Will America follow Obama’s bid to tackle the country’s insane gun laws? The signs are slightly more encouraging than in the wake of previous school massacres. Even the stone-hearts of the “right to bear arms” cannot face-down the butchery of so many little kids, right there in the face of the nation. We’d do well not to hold our breath though: any change is likely to be minimal, and long haggled over in ways that need not detain Heretic TOC.

Here the focus will instead be on how we look upon such events, whether as individual pathology or cultural malaise. It is both, of course. These aspects may be separated for convenience of discussion but, as the poet said, no man is an island. Actually, John Donne’s words were part of a prose meditation, but they are sometimes rendered as a poem:

No man is an island,
Entire of itself.
Each is a piece of the continent,
A part of the main.
If a clod be washed away by the sea,
Europe is the less.
As well as if a promontory were.
As well as if a manor of thine own
Or of thine friend’s were.
Each man’s death diminishes me,
For I am involved in mankind.
Therefore, send not to know
For whom the bell tolls,
It tolls for thee.

Each child’s death diminishes us, as does the loss of their teachers. Nor can we detach ourselves from the killer as much as we might wish: he is the monstrous Other, but we cannot sensibly ignore the backdrop of the American culture that made him.

It is a culture in which children less “in the nation’s face” than those of an American primary school are routinely scrubbed out and no one turns a hair. I do not doubt the sincerity of Obama’s sorrow and his televised tears following the Sandy Hook school massacre, but it cannot pass in silence that the President of the United States has disappointingly become utterly at one with the most violent aspects of his country’s culture.
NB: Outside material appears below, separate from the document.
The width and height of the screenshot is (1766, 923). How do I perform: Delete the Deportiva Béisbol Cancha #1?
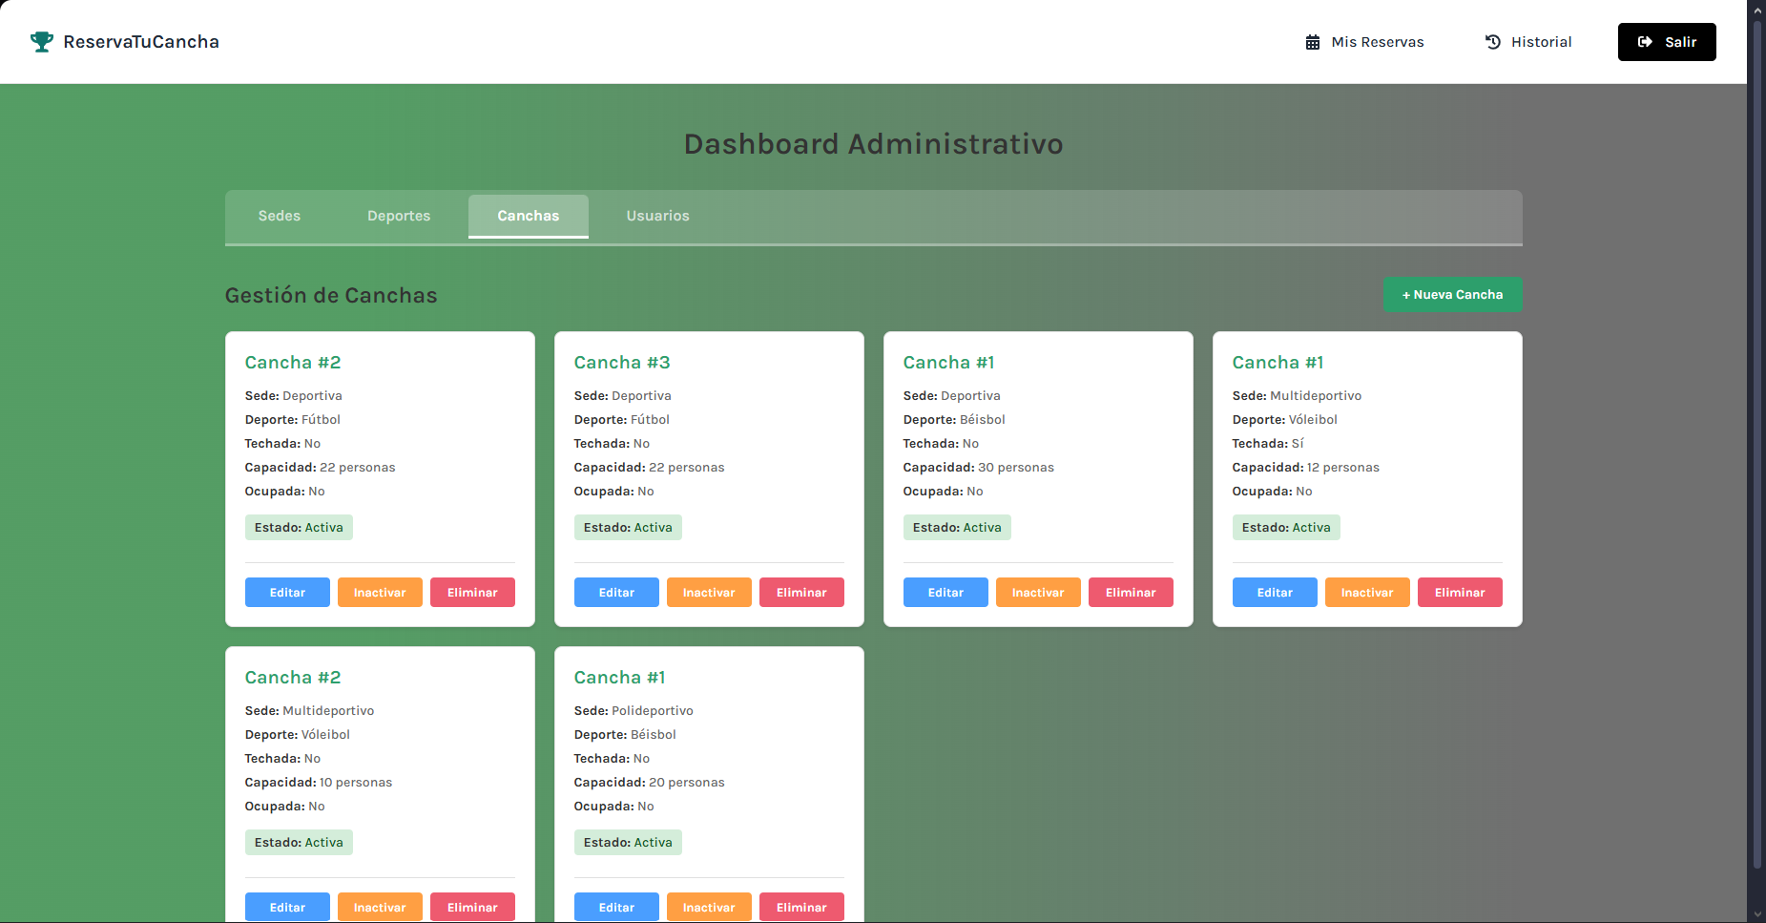tap(1131, 593)
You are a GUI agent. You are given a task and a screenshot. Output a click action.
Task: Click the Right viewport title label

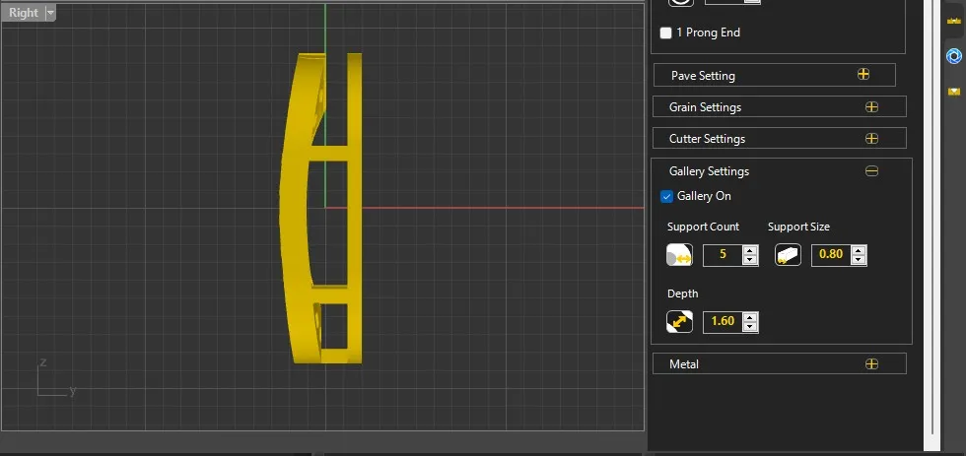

This is the man, lest we forget, on whose personal orders massacres are routinely conducted through drone strikes on Pakistan that wipe out children (64 on Obama’s watch alone) along with “terrorists”; this is the man who continues to support indefinite detention without trial and George W. Bush’s notorious extraordinary rendition programme, both of which policies amount to support for gross violation of human rights and torture; this is the man who has personally supported, without even the figleaf justification of national security necessity, the vindictively sustained ill-treatment, amounting to mental torture, of Wikileaks hero Bradley Manning.

This is the man who has become the very embodiment, at the highest level, of weapons-loving, military might-deploying, “kick ass” America – an America so much in love with the violent enforcement of its will that the Sandy Hook killer begins to look almost normal.

The American way, sadly, is to “make war not love”. If evidence supplied by neuropathologist James Prescott is right, there is a near inevitability to this state of affairs in the U.S., where it is widely considered proper  for kids to destroy bodies for pleasure but not to pleasure their own or anyone else’s. Hunting and trashing animals for fun, not food, is somehow right in this warped culture, but harmless body pleasure is not.

Prescott focused his investigations on early upbringing. He suggested that sexual satisfaction early in life, and sensual – specifically, tactile – pleasuring in infancy, are a direct antidote to violence in adulthood. His theory was based on correlations between levels of violence in 49 pre-literate cultures and certain variables reflecting physical affection – such as the extent to which infants were cuddled, caressed and played with in each of the cultures, and the permitted levels of pre-marital and extramarital sex. Despite the enormous significance of these findings they have essentially been ignored for decades: research suggesting a positive approach to early sensual and sexual expression does not go down well in America.